:: Dataset extract

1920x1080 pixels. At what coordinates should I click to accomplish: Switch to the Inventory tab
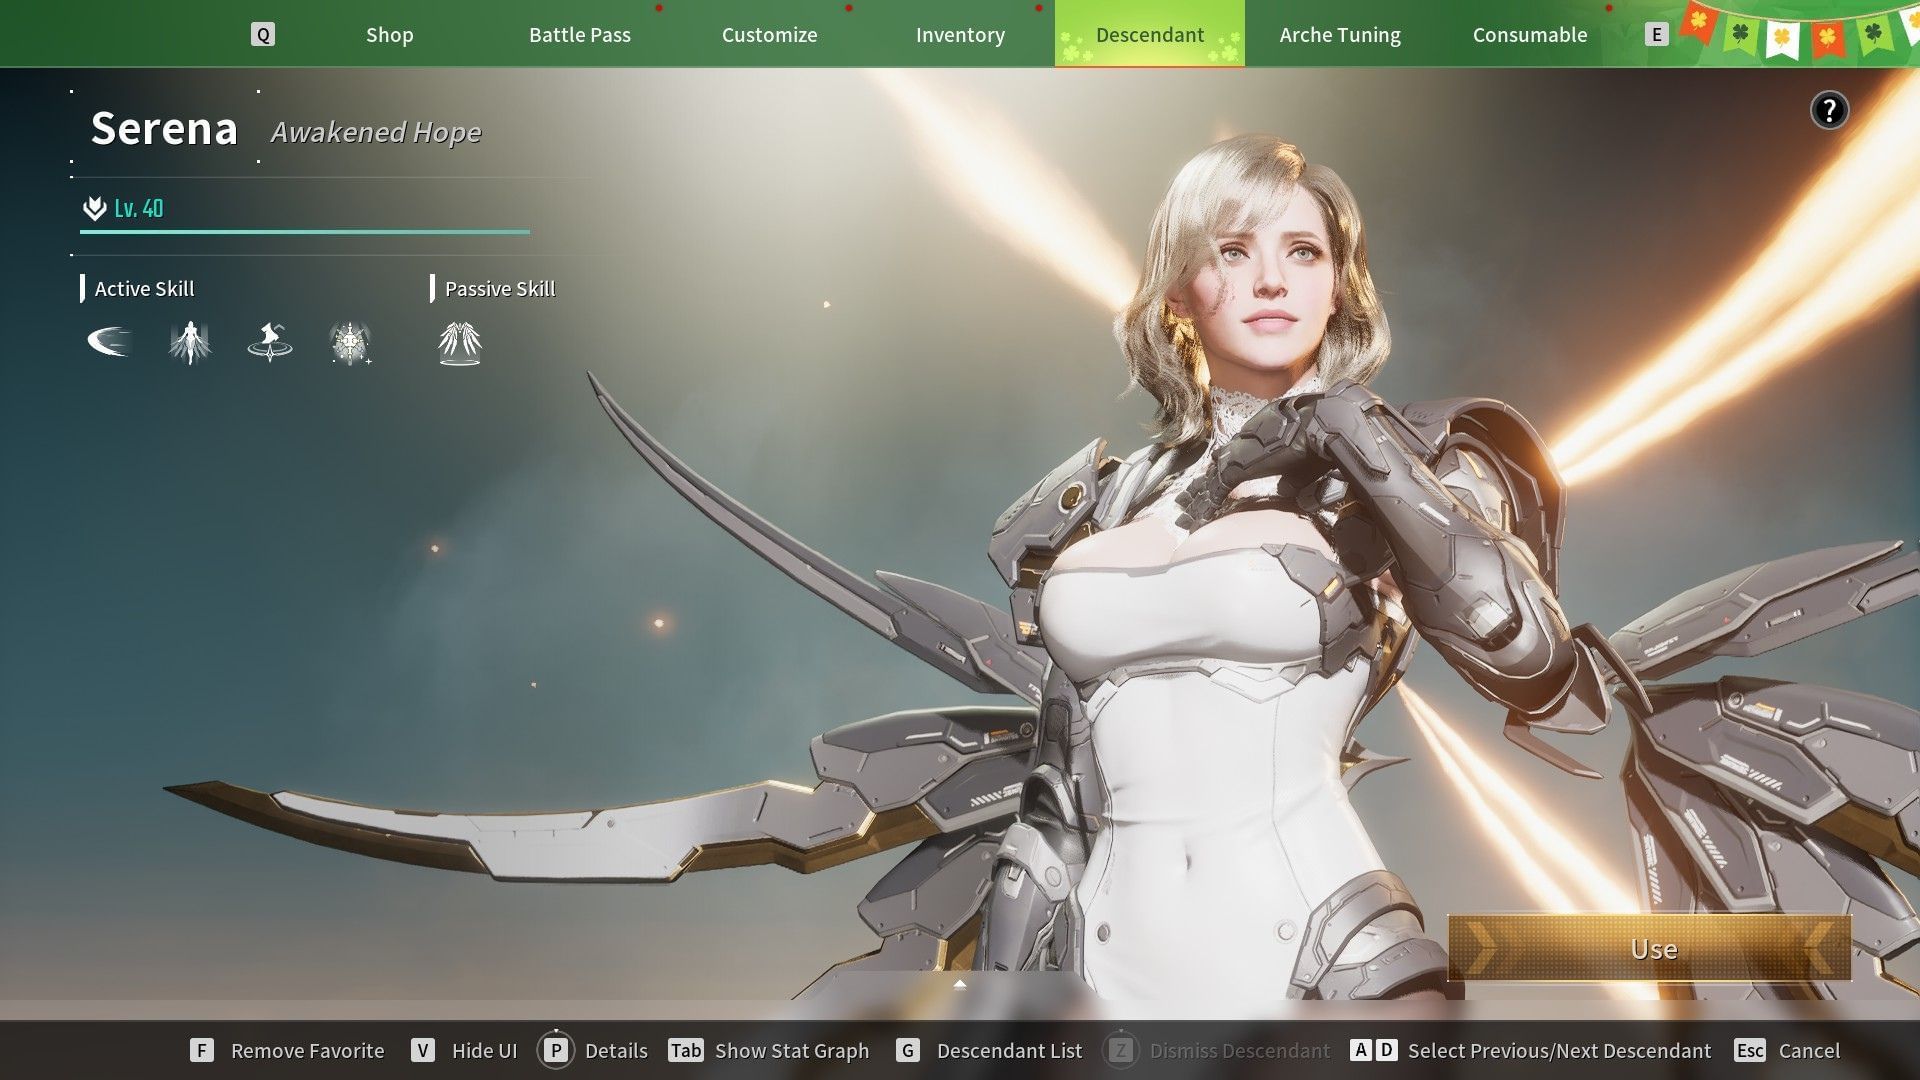point(960,35)
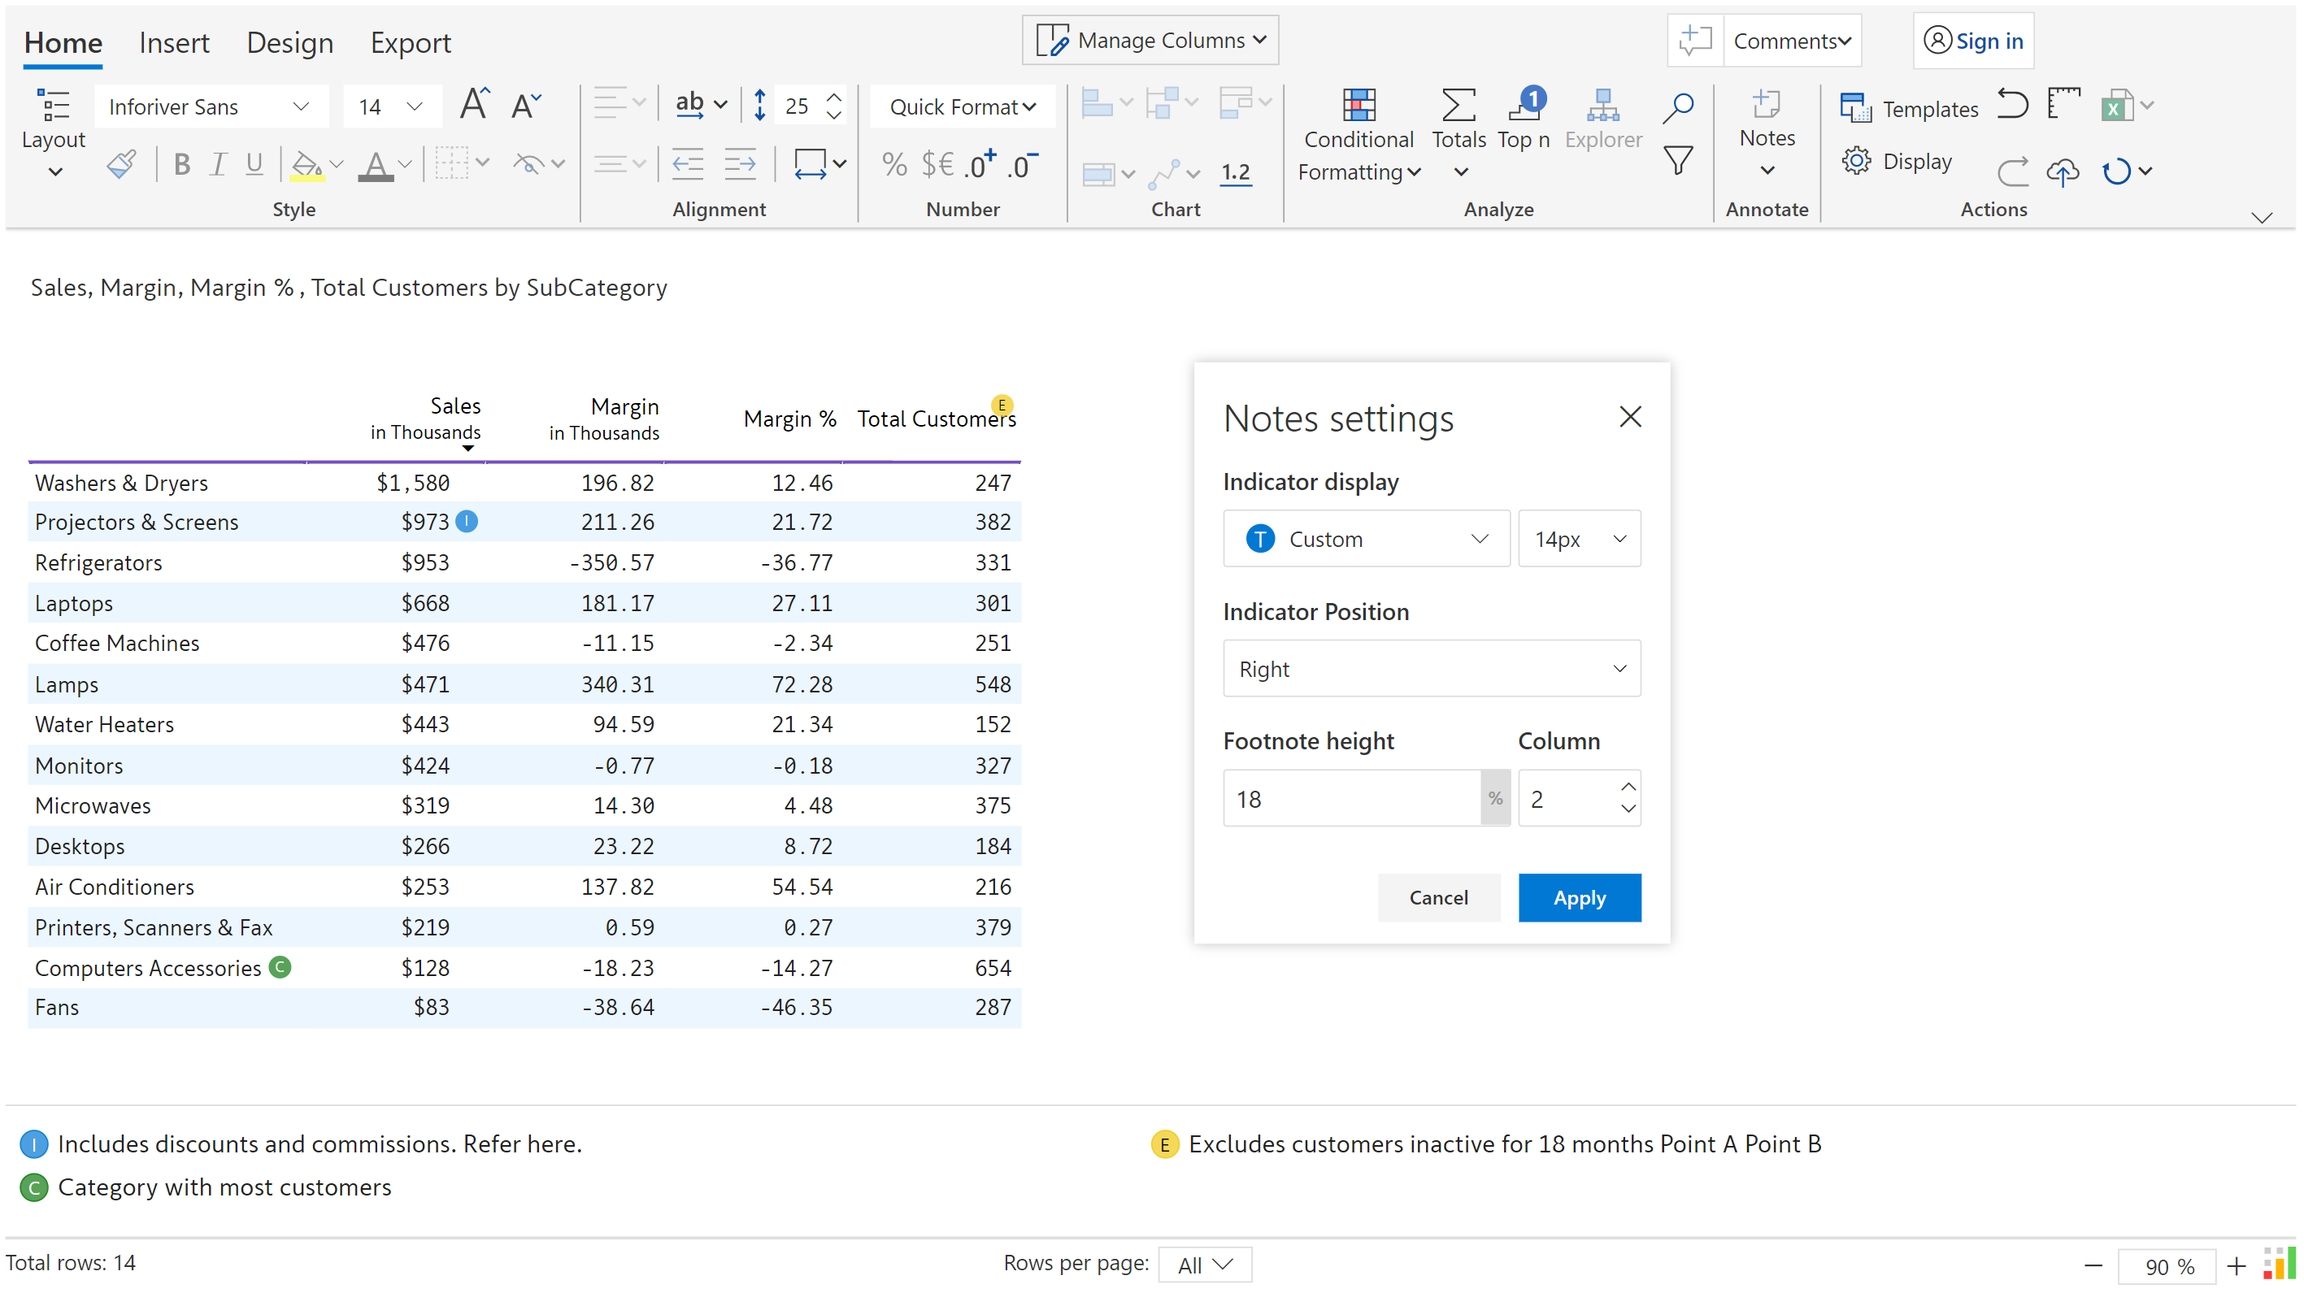Click Cancel in Notes settings
Viewport: 2304px width, 1293px height.
pos(1438,897)
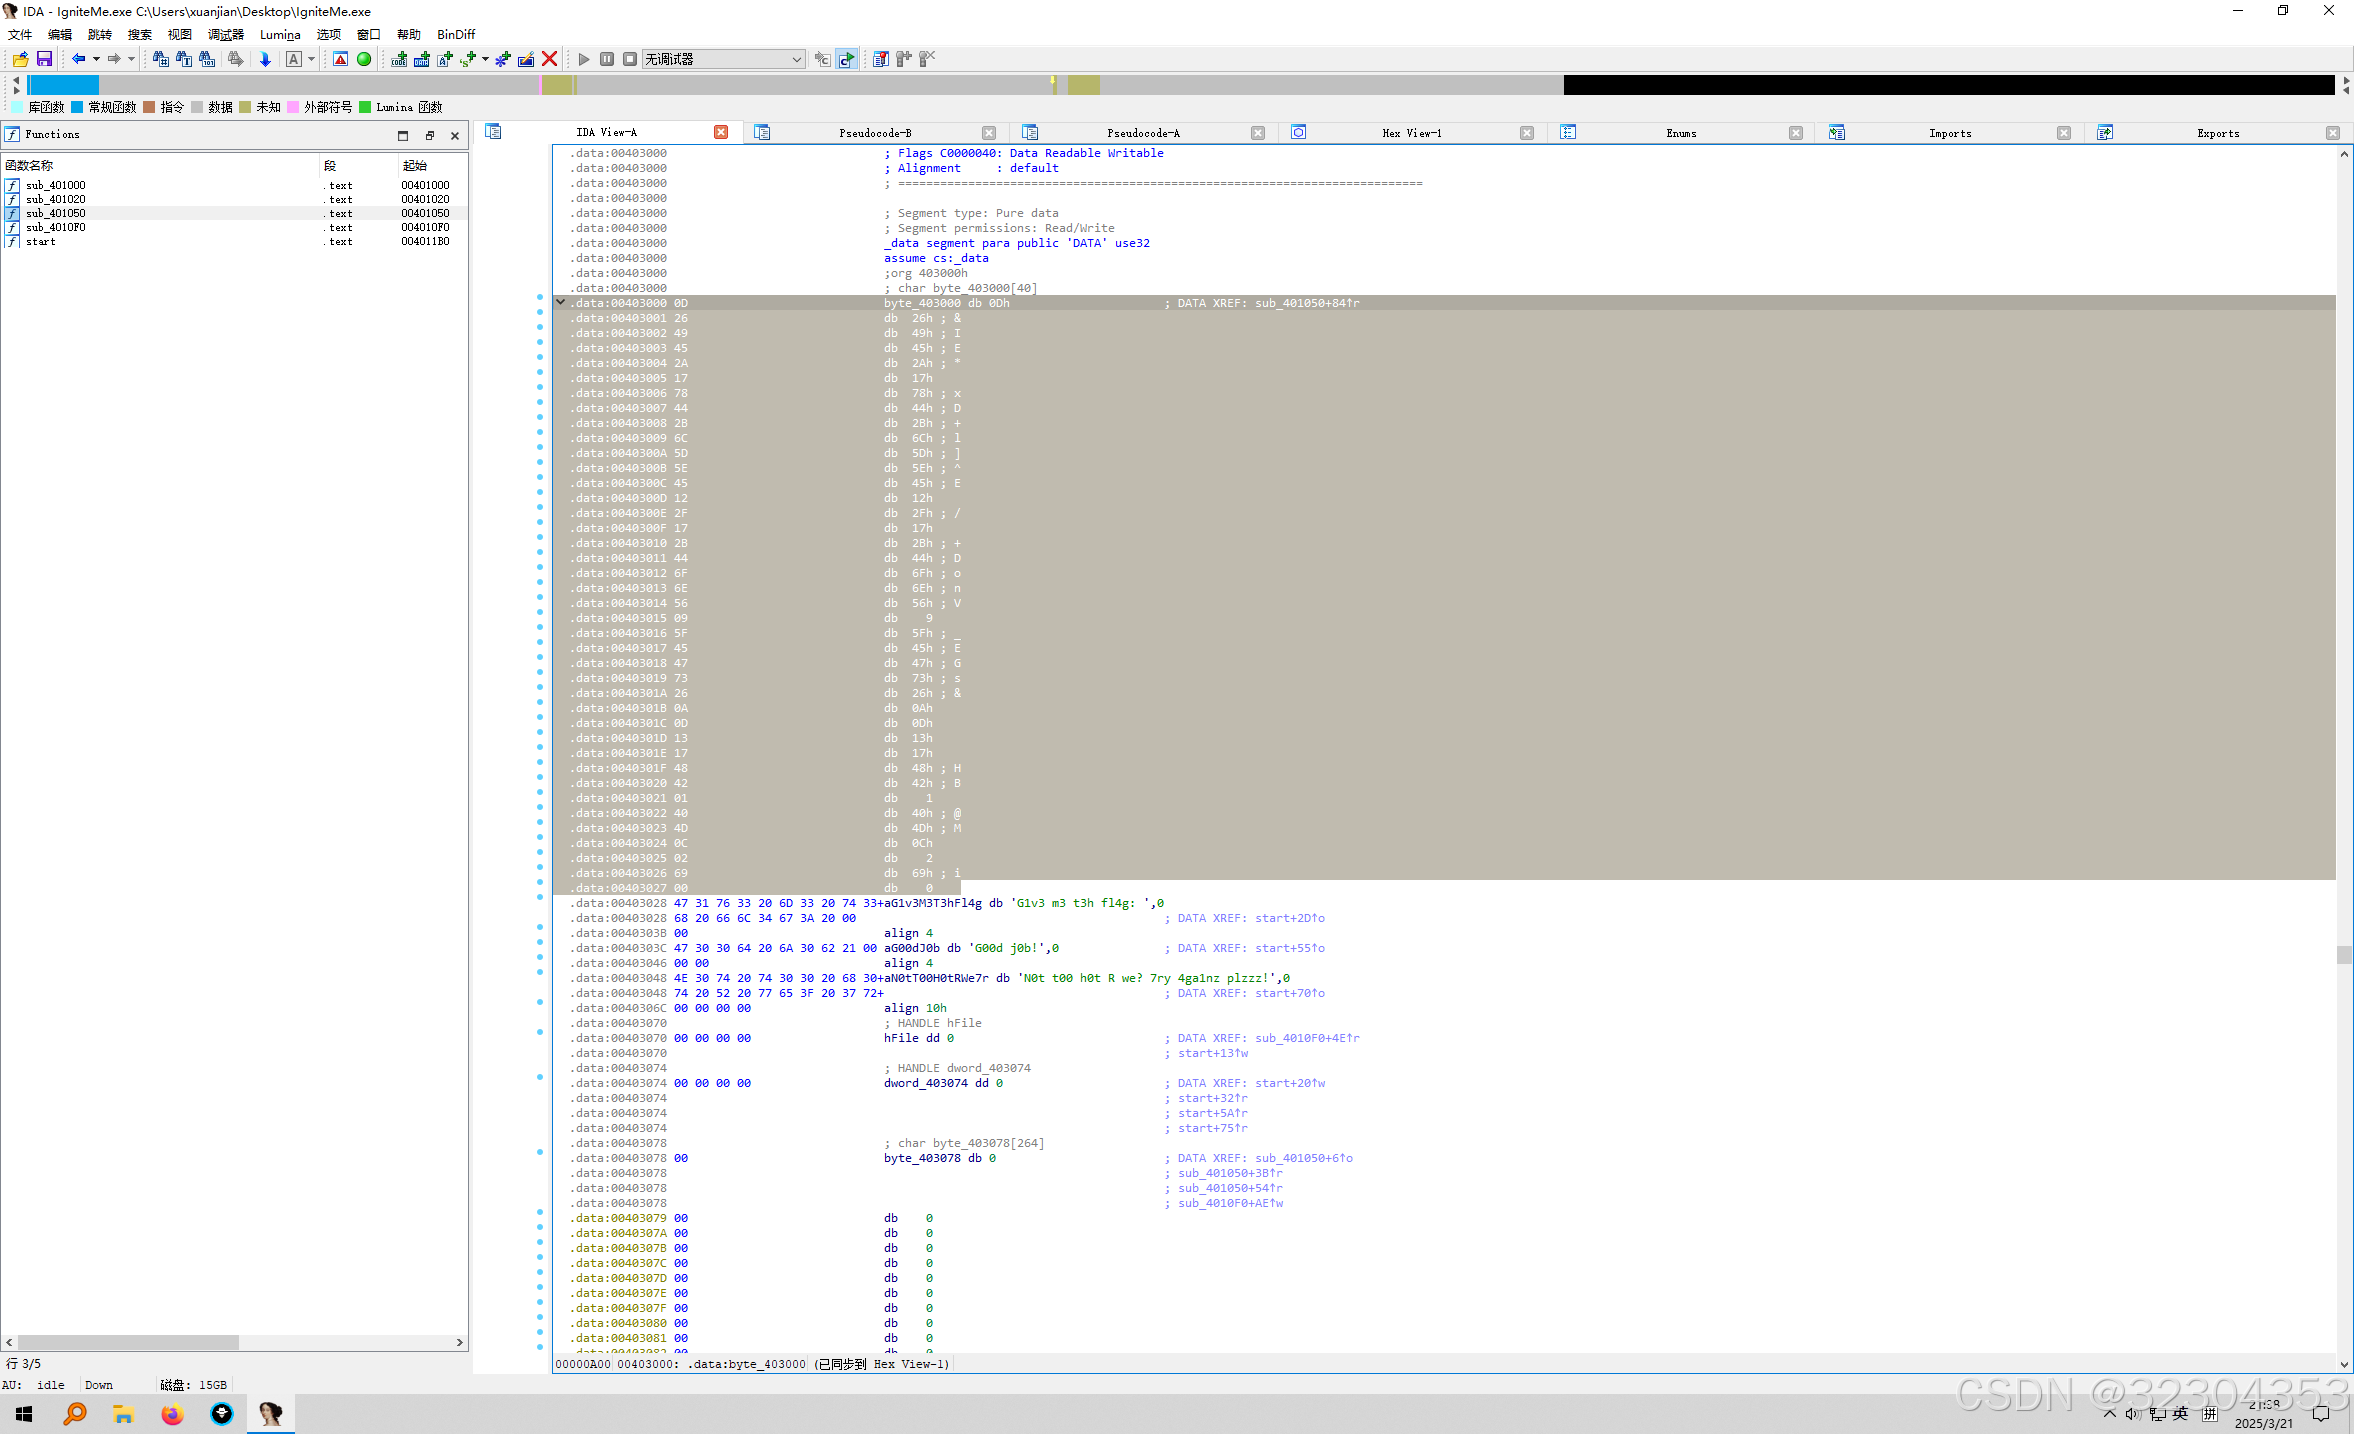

::::

Please return every record above exactly, but leave out the pictures.

1920x1080 pixels. At what coordinates should I click to accomplish: Switch to the Inventory tab
point(960,35)
Click Cancel in Notes settings
Viewport: 2304px width, 1293px height.
pos(1438,897)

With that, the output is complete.